EXERCISE INSTRUCTIONS: Word for word, please restate the lines from the beginning of the data through the line in which "Given: Open the # of Columns Auto dropdown" appears.

Dataset excerpts:

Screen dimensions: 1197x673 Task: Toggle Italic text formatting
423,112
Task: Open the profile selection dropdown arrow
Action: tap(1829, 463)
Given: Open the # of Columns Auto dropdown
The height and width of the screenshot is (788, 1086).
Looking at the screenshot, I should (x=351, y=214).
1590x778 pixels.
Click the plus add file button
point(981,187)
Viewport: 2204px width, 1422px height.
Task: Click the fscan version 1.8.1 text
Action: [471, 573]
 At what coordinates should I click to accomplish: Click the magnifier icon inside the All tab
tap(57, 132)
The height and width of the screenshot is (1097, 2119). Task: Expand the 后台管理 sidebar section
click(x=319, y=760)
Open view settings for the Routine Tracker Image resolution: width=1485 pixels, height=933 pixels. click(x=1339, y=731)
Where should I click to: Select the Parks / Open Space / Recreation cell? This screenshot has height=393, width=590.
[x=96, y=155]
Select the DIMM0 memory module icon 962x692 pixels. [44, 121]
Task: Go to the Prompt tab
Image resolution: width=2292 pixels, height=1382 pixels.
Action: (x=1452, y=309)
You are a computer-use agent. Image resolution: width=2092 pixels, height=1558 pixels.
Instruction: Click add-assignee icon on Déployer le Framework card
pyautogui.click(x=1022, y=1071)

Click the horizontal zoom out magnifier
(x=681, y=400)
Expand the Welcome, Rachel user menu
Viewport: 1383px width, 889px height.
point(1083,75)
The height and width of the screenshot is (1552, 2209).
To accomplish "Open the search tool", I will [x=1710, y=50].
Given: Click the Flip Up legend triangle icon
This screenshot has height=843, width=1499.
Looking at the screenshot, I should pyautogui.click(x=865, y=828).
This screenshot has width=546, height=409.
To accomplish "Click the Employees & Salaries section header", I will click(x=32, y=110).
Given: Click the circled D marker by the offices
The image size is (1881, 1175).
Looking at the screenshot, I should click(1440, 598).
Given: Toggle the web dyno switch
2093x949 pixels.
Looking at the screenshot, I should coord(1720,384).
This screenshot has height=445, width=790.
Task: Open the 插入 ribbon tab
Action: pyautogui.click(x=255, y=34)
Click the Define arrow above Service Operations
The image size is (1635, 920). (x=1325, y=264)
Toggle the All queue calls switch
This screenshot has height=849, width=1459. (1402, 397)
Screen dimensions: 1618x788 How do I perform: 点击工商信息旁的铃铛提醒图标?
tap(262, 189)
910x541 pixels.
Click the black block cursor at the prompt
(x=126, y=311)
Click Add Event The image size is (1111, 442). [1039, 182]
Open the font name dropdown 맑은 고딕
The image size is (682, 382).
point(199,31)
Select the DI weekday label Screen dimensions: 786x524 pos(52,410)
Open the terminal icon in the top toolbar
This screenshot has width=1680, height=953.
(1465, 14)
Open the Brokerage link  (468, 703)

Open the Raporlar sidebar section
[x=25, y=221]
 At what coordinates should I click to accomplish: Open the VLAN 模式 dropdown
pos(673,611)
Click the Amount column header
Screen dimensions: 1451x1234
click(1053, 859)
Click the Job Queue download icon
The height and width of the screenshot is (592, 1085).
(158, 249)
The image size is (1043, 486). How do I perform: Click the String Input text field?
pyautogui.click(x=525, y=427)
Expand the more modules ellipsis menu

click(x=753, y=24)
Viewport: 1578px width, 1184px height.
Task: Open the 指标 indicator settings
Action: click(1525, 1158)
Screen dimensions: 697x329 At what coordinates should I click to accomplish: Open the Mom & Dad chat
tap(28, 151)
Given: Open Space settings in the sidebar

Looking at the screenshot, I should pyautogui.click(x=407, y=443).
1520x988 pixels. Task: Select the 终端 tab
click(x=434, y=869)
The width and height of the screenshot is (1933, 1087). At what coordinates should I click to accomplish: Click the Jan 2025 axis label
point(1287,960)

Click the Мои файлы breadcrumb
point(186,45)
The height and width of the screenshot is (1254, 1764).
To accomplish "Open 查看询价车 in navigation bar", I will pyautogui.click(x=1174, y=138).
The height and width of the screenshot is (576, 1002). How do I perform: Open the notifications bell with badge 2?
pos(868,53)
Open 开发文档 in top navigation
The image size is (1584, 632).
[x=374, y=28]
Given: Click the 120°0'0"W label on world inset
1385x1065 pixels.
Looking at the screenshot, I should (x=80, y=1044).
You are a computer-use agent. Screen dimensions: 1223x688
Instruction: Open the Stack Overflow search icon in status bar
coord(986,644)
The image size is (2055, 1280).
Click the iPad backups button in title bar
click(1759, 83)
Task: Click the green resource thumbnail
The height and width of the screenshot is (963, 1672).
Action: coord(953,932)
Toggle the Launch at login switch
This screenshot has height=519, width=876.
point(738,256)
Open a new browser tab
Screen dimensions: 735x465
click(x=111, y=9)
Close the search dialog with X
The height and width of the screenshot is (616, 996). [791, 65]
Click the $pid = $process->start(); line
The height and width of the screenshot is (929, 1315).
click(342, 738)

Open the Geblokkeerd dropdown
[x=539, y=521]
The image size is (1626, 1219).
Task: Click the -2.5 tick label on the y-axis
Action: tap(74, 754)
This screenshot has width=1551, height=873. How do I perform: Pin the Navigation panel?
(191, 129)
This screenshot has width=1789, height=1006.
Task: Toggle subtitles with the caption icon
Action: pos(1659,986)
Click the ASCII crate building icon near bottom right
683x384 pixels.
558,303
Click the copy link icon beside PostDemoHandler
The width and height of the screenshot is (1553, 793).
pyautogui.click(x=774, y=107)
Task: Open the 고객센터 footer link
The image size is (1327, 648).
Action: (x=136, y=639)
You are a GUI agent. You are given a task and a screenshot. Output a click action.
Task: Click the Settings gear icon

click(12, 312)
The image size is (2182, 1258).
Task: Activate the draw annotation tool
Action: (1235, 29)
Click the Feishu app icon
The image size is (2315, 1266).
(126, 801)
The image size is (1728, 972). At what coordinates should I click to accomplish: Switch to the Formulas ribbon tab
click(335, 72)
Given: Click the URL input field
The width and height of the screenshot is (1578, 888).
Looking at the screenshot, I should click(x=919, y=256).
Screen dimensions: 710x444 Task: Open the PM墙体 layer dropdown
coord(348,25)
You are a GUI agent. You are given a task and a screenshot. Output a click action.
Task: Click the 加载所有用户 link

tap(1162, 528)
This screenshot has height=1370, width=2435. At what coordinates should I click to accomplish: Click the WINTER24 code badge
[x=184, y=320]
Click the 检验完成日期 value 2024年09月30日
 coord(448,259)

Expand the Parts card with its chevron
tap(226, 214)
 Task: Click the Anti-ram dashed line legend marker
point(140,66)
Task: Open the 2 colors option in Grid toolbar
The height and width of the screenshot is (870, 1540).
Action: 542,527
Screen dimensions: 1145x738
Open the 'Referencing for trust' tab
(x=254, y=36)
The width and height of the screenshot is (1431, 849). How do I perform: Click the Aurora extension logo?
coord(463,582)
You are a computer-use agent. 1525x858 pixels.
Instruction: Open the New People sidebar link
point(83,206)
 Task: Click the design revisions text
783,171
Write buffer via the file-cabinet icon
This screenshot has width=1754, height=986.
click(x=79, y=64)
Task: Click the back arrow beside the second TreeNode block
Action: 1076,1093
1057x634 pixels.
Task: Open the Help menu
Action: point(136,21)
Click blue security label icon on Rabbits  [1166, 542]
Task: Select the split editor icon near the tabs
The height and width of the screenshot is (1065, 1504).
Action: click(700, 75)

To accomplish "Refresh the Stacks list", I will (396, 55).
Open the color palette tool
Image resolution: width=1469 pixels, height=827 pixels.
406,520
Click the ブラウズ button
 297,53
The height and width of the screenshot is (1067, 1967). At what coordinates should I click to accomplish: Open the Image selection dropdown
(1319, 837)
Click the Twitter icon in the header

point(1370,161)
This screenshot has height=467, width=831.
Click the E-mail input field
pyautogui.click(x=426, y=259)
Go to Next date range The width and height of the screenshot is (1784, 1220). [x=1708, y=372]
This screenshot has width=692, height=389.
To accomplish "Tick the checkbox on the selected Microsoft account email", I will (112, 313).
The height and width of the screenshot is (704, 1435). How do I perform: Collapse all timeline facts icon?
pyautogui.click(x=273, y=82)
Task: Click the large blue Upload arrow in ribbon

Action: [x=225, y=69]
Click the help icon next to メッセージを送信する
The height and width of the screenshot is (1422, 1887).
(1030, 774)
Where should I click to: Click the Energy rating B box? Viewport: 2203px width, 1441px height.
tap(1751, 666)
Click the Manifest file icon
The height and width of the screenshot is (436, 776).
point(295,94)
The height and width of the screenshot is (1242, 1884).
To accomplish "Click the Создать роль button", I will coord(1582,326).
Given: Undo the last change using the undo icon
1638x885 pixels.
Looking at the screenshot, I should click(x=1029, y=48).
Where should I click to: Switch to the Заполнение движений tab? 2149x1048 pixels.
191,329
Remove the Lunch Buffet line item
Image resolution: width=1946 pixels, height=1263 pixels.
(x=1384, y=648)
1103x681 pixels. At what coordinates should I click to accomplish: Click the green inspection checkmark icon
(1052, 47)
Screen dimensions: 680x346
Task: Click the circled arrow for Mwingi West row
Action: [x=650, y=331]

RESULT OF THIS EXERCISE:
Screen dimensions: 1197x673 Task: Toggle Italic text formatting
423,112
Task: Open the profile selection dropdown arrow
Action: tap(1829, 463)
Given: Open the # of Columns Auto dropdown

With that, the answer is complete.